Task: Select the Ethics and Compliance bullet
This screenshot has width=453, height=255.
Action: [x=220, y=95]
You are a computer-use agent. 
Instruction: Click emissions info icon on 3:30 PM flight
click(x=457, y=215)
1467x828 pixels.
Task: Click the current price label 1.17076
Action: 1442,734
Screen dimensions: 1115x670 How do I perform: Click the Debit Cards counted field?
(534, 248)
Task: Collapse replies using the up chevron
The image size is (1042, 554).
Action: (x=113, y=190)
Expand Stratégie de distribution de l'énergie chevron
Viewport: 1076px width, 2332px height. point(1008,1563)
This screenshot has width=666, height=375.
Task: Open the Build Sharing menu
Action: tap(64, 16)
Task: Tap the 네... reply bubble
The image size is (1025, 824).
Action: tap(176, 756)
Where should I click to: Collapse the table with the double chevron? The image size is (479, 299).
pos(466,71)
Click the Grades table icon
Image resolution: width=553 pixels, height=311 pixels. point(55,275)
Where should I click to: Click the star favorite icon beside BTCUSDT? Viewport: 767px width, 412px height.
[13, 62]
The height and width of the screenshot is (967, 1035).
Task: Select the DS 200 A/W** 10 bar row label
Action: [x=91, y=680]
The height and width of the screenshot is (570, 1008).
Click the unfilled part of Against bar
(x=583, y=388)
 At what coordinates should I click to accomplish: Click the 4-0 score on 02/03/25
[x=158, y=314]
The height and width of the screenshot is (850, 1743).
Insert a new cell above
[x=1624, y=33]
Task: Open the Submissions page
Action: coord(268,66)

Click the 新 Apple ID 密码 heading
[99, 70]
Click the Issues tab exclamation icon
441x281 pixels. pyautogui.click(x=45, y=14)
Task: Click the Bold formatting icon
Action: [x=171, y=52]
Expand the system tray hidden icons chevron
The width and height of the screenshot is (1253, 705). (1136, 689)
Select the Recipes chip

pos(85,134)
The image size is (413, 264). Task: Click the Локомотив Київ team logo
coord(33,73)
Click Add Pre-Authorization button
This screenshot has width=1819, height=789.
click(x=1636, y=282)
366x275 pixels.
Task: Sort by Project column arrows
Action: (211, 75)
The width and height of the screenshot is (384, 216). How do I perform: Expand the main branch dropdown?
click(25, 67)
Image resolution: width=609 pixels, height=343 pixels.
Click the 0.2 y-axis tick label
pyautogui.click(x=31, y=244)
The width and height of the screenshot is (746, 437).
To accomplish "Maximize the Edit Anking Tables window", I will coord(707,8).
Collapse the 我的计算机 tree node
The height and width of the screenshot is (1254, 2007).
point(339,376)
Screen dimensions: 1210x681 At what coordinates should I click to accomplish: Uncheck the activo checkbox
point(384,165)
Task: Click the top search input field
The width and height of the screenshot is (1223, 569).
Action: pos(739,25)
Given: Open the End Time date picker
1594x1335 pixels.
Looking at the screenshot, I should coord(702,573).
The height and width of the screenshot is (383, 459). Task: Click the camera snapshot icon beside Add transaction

....

#### [What is being asked]
In the part of the listing that opens with the line containing "The width and height of the screenshot is (384, 216)." and closes with the line containing "pyautogui.click(x=31, y=244)", change "dropdown" to "menu" and write out those lines with nothing else altered.

#### [Solution to the exercise]
The width and height of the screenshot is (384, 216). How do I perform: Expand the main branch menu?
click(25, 67)
Image resolution: width=609 pixels, height=343 pixels.
Click the 0.2 y-axis tick label
pyautogui.click(x=31, y=244)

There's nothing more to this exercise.